Année A : dimanche de la 29e semaine ORDINAIRE (Litao29s.23)
Mt 22, 15-21
Rendez à César ce qui est à César et à Dieu ce qui est à Dieu. Peu de paroles de Jésus auront été citées plus souvent que celles-là. Aucune n’a été plus déformée et manipulée, à cause d’intérêts complètement étrangers au Prophète défenseur des pauvres. Pour Jésus, il n’y a pas deux mondes : celui d’en haut et celui d’en bas. Il n’y a pas un monde supérieur à un autre. Il n’y a pas de mur entre les deux. Aujourd’hui, pour la majorité d’entre nous, le monde d’en haut est un mythe.
Attention à ce que nous comprenons de cette réponse de Jésus. Jésus ne dit pas qu’une moitié de la vie, matérielle et économique, appartient à la sphère de César et l’autre moitié, spirituelle et religieuse, à la sphère de Dieu. Il ne dit pas que nous vivons écartelés entre deux mondes. Jésus ne pense pas à Dieu ni au César de Rome comme deux pouvoirs pouvant exiger leurs droits, chacun dans son propre domaine.
Jésus se positionne : il n’est pas au service des César ni même au service des dieux. Au temps de Jésus, il y avait plusieurs querelles sur le sens de Dieu. Hérodiens, saducéens ou pharisiens avaient des positions différentes sur Dieu. Il refuse de préférer les biens d’en bas ou ceux d’en haut. Jésus se positionne au service de la vie.
Ce qui est le plus important pour Jésus, c’est la vie, pas la religion. Et pour lui, nous sommes des effigies de Dieu. Tellement des effigies à protéger que toutes les activités de Jésus est de redonner du lustre à l’image et ressemblance de Dieu que nous sommes. Il redore l’image de Dieu en nous en prenant position pour tout le monde, celui des malades, celui des impurs, ceux portant de lourds fardeaux. Jésus se fait proche de ceux dont la vie est fragilisée, menacée ou précaire, afin d’éveiller en eux une vie plus pleine. Il se préoccupe de la vie concrète des paysans galiléens. La première chose dont ces gens ont besoin, c’est de vivre, et de vivre dans la dignité.
Évitons de recevoir la réponse de Jésus comme un commentaire négatif sur le monde. Je ne les retire pas du monde. Ce serait mal comprendre la réponse de Jésus que d'y voir une condamnation de l'autorité d'en bas, des César de tous les temps. Jésus ouvre les regards de ses interlocuteurs sur une autre vérité, plus profonde : en nous, il y a aussi une vie intérieure qui mérite notre attention. La réalité est que nous portons plus attention aux réalités extérieures, à l’extérieur de nous, qu’à celle de notre vie intérieure.
Paul nous donne le profil de cette vie intérieure : rendre grâce, nous souvenir de notre foi, la nourrir, maintenir une vie de charité. À l’effigie de César, il faut ajouter l’effigie de l’image de Dieu que nous sommes. Il y a les droits des César, il y a aussi les droits de Dieu. Être en Dieu et dans ses affaires ne coïncident pas toujours. Nous sommes plus préoccupés de nos affaires que de la vitalité de Dieu en nous. Vivre enraciné en Jésus sans jamais nous déraciner de désirer toujours plus Dieu en nous. Nous avons notre citoyenneté dans les cieux (Ph. 3, 20-21). En nous réside les deux extrêmes, appel divin et mondanité.
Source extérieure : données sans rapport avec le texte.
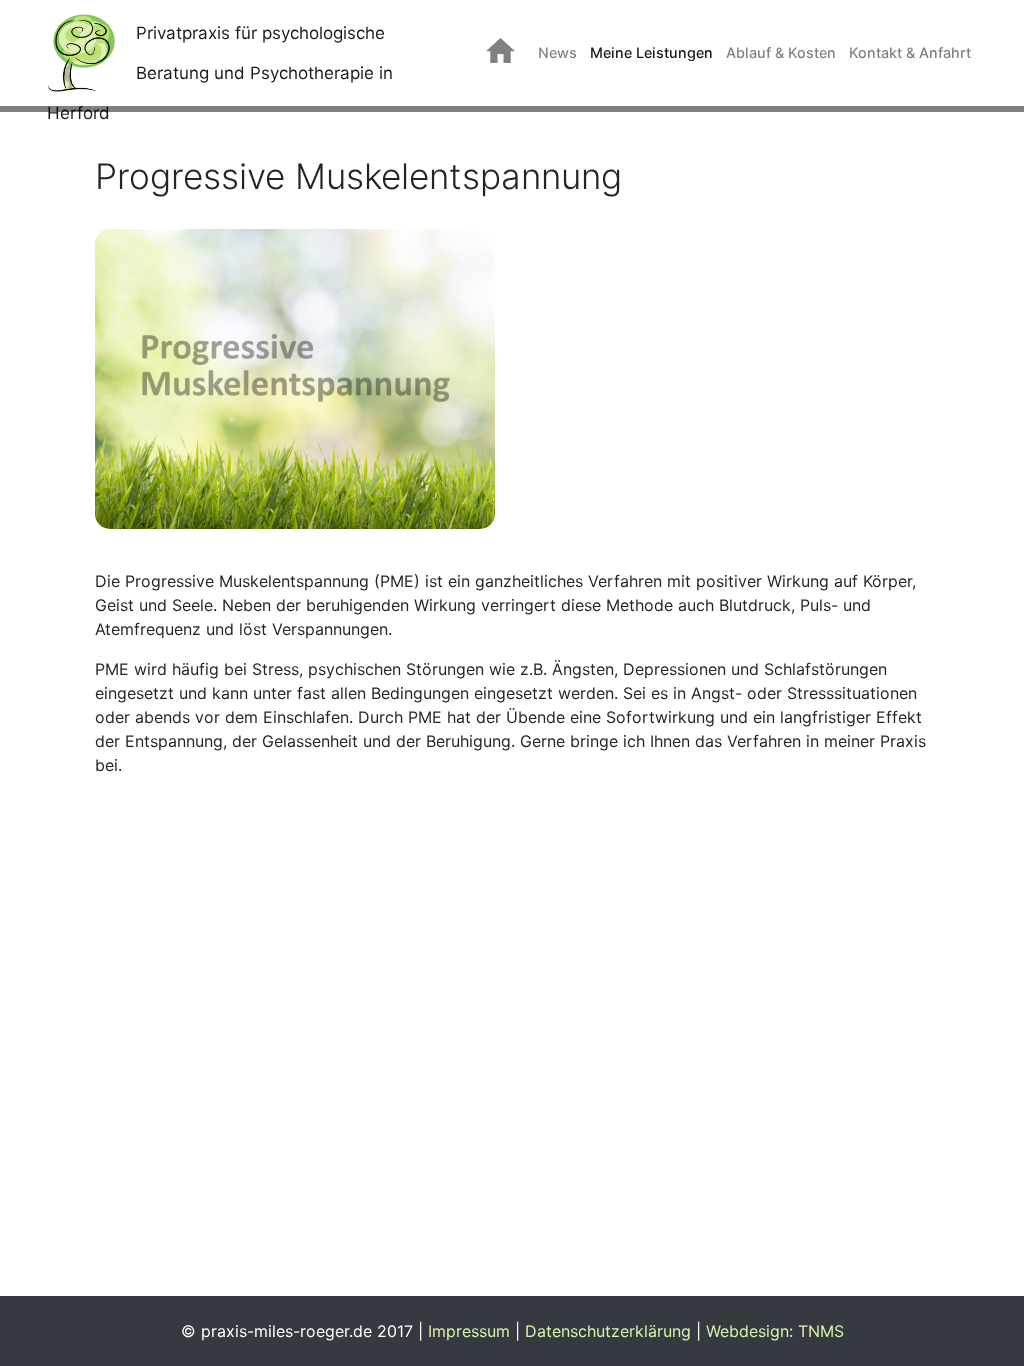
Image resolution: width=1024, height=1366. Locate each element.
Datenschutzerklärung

Se « gargariser » d’être chrétien tout en multipliant les astuces pour payer moins d’impôt, en mettant en place des structures de collusion (Lc 16, 9-15), s’accentue quand diminue la perte du sens de Dieu, de notre appartenance en qui nous avons la vie, le mouvement et l’être (Ac 17, 28). En perdant ce sens de Dieu, nous engendrons une culture où l’on devient malhonnête dans les moindres choses (Lc 16, 10).
Bref, il faut vivre avec un cœur brûlant de charité et les deux pieds enracinés sur la terre. Quand on place au centre de nos vies César, il n’y a plus de place pour Dieu ni pour l’autre. Nous devenons incapables d’aimer. Et la médecine moderne appelle cela la maladie la syllogomanie où les objets nous possèdent plus que nous les possédons et qui finissent par prendre toute la place. AMEN.